That was a steal on that spokeshave. I've been looking for one.


----------



## mavawreck

Picked up a few things this morning.

First was a Disston Saw Vise for $25.00. More than I wanted to pay but it was here and there was no shipping. Never seen one with the circular knob, looks like a water valve piece but it is cast iron and looks original. Ive seen early miter boxes with the same knobs. 





And since I was walking around with the saw vise, someone asked me if I wanted to buy a big vise out of the trunk of their car. Sounds like a terrible idea and somewhat sketchy, so I agreed. 

And for $35.00 this big Richard Wilcox came to live with me. I guess the broken handle was just suffered this morning.


----------



## BZawat

Nice score! Sketchy is always best. 


Sent from my iPhone using woodworkingtalk.com


----------



## mavawreck

BZawat said:


> Nice score! Sketchy is always best.
> 
> 
> Sent from my iPhone using woodworkingtalk.com


I really need to get off my rear and build a proper bench now. Just clamped the saw vise to a sawhorse. Way too low.


----------



## BZawat

Here's my first garage sale score of the season. Bought this from a gentleman in his mid 60's, it had belonged to his father. This thing is in perfect condition. 4 speeds, a full 6" of quill travel, a Dayton 3/4 horse motor. 1959 written in marker on the motor's junction box.
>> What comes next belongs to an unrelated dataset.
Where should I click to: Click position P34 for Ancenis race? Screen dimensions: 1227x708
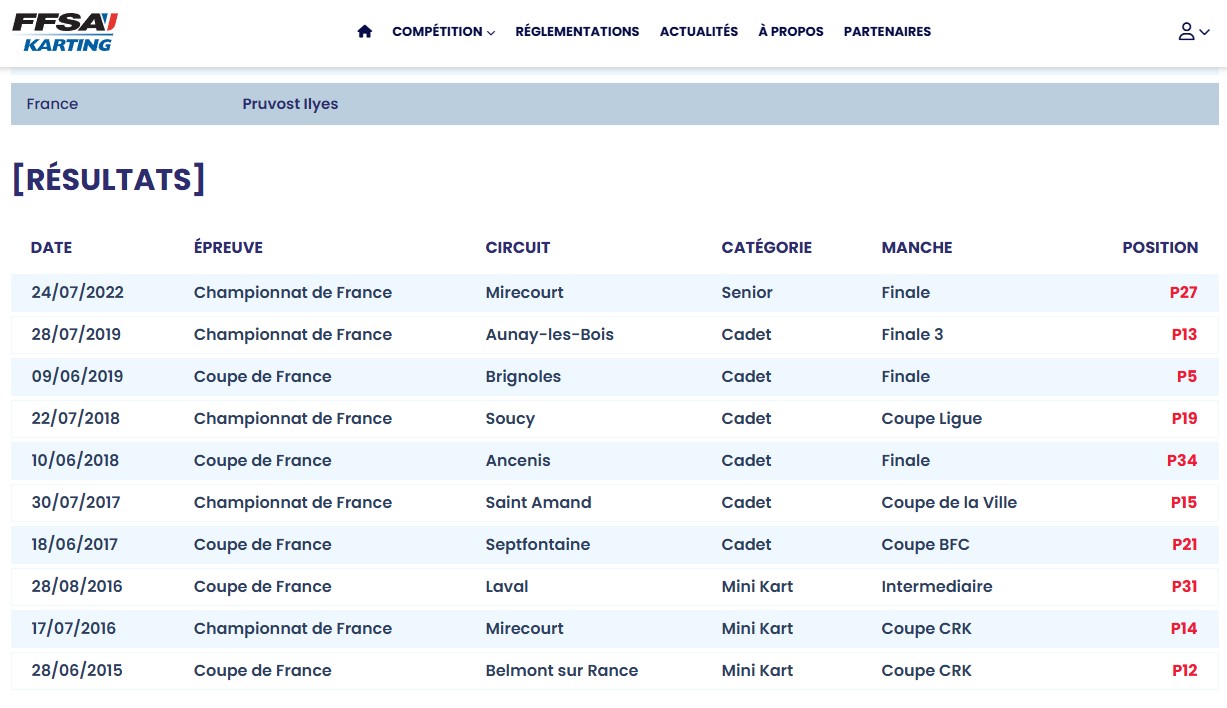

Could use a new belt but otherwise it's cherry. Paid 150 bucks for it. 





































Sent from my iPhone using woodworkingtalk.com


----------



## Mort

I wanna play too...

I know they aren't hand tools, but there isn't a thread like this in the power tools section. 

The bandsaw was $10, came with three blades. 

The table saw was, ahem, a freebie because the guy said it was too big for his new shed. Came with a miter sled, fence, and one of those knife things that goes behind the blade (is that a woodworking newbie description or what?). Apparently it works just fine.


----------



## Gerry KIERNAN

Now, That is a score!


----------



## Mort

Gerry KIERNAN said:


> Now, That is a score!


Especially since I plugged them both in and they work like new


----------



## EastexToolJunky

Alright, my first trip to the flea market this spring. I got 6 good saws 1 keen kutter, 1 Atkins, 1 bishop, and 3 disstons. I found a small bench mount saw vise, a millers falls expansive bit in the box, 6 clean Jennings pattern bits, a Stanley 42 set with the sticker still on it, and a millers falls low angle adjustable mouth block plane. 









All for about $70.


----------



## BZawat

Nice!!! Good thing I don't get jealous, or I'd be awful jealous...


Sent from my iPhone using woodworkingtalk.com


----------



## asevereid

Looking forward to this Sunday... BIG yard sale happening in town. 
I missed the sale last year but will go this year if the weather permits. 
Hoping to pick up an old router and maybe a sawzall.


----------



## asevereid

BIG time bust at the massive yard sale. Not a tool worth grabbing. 
All I got out of it was a Fourth edition of Vogts' 'Carpentry'...which I won't complain about because I've been after that book for a few years now.
And $5 wasn't bad at all.


----------



## EastexToolJunky

Made a drive through the local recycle yard on the way home. I can usually find a couple of interesting items to make it worth my trip. I found this screw in a pile and paid a whopping $1.20 for it. Despite it's appearance, everything still moves. Gonna bathe it in evaporust and clean it up. It is 1" acme threads and 18" long.


----------



## Jeff Shafer

I picked these up a week age for 30 bucks! First a no 4 Disston back saw, an 8 tpi Disston skew back rip saw, Keen cutter coping saw, small straight blade draw knife, a Stanley no 21 12 inch combo square and a hardly used oil stone. The C clamps I've had. So far I've cleaned up the back saw and combo square, next is the rip saw.


----------



## nbo10

Not a bad day today. I wasn't expecting to find anything at this sell. 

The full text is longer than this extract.